Capítulo 1: Jack Snow está voltando?!

Ponto de vista de Neri Hofirman — 25 de janeiro de 2025, em um pequeno país no hemisfério norte do planeta.

 

— Vamos, Neri! — exclamou Elizabeth, segurando um pequeno caderno nas mãos, repleto de anotações.

Elizabeth Snow, a minha melhor — e única — amiga. Sua aparência era peculiar, mas isso não anulava o fato de ser, de longe, a garota mais linda que já vi. Seus cabelos eram longos e totalmente brancos, quase reluzentes.

— Elizabeth — respondi, pausando o filme que assistia —, estamos no final das férias. E nunca dá certo quando tentamos seguir um cronograma. Alguma coisa sempre dá errado.

— Tá! Eu sei, mas...

— Nunca...

— Talvez...

— Dá...

— A gente pode...

— Certo...

— E se...

— Nunca...

— Cala a boca e me escuta! — explodiu, pondo-se entre a televisão e mim. — Eu sinto que dessa vez vai dar certo!
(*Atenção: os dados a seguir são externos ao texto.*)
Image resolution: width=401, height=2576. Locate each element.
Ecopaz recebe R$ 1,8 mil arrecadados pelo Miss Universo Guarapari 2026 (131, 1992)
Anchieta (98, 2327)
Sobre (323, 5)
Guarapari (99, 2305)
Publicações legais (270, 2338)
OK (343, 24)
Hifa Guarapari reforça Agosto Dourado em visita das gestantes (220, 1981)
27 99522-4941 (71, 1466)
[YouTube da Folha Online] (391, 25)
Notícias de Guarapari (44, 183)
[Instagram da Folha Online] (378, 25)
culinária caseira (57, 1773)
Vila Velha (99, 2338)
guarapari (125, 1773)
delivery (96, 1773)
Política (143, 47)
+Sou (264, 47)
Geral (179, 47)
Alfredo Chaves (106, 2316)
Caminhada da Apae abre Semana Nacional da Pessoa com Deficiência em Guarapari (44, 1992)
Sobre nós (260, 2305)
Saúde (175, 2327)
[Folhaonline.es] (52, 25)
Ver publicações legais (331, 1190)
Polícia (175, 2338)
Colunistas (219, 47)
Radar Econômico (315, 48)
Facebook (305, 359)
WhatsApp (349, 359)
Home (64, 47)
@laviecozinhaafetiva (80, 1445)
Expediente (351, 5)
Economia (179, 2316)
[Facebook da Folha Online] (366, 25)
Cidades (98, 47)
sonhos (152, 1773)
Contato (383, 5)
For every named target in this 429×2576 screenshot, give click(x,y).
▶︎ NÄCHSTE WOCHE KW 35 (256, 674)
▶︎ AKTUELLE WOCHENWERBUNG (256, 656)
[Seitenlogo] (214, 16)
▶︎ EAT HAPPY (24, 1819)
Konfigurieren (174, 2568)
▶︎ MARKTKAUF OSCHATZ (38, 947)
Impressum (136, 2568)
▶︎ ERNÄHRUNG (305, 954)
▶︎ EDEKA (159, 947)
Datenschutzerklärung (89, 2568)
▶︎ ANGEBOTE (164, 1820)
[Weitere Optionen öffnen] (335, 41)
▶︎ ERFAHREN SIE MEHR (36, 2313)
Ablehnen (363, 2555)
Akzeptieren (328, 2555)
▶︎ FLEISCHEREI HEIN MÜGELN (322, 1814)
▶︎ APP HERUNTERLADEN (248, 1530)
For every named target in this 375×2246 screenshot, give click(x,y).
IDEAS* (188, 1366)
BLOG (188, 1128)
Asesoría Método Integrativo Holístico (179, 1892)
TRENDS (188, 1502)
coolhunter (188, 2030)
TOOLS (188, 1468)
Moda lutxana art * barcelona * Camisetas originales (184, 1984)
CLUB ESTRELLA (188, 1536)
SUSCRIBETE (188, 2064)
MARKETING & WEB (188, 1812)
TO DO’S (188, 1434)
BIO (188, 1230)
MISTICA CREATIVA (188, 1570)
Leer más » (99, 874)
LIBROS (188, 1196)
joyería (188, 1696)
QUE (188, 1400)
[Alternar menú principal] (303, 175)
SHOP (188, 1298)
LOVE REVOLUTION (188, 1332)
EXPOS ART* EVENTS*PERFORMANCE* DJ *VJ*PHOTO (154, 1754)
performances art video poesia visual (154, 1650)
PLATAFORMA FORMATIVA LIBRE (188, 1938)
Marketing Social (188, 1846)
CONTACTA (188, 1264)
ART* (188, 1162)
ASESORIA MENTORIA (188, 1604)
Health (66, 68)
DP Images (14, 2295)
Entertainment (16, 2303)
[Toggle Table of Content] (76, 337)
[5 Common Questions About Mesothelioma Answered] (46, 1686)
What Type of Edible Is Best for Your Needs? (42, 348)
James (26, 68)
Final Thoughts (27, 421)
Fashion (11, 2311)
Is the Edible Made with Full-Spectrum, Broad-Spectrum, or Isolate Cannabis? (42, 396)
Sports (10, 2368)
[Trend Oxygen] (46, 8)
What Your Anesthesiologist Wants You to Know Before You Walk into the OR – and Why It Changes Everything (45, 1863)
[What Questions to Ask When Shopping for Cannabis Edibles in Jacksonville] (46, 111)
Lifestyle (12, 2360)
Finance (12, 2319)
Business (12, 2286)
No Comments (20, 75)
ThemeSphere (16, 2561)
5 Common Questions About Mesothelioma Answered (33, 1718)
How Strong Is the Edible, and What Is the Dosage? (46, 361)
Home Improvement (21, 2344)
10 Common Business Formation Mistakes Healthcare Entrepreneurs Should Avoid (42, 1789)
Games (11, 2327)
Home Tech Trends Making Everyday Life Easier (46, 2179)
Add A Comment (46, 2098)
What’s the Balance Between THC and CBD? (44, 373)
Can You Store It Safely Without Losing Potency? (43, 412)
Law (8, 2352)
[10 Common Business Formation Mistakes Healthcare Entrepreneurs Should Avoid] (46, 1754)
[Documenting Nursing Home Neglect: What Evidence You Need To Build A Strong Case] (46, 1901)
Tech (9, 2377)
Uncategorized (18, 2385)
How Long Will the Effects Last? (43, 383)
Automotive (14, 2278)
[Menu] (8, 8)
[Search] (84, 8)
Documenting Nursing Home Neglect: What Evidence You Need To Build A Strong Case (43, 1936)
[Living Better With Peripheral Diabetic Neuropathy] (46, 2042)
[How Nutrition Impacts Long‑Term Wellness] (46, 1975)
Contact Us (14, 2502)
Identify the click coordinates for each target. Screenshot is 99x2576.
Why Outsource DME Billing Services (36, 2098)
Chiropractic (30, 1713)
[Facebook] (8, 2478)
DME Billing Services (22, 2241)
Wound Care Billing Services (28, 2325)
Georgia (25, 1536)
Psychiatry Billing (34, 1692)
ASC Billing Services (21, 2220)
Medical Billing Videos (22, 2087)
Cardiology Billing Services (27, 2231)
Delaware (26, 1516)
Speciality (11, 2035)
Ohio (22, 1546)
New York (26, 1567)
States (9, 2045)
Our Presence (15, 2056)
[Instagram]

— Você disse a mesma coisa nas últimas cinco vezes — retruquei, lembrando bem dos desastres anteriores.

Elizabeth grunhiu e se jogou ao meu lado no sofá, largando o caderno.

— Por que você é sempre assim?

Não respondi. Já ia voltar ao filme quando minha mãe, Lily, entrou na sala. Uma mulher de 45 anos, baixa, com cabelos lisos e negros. Sua pele era clara e os olhos escuros como os cabelos. Nossa fisionomia era muito parecida.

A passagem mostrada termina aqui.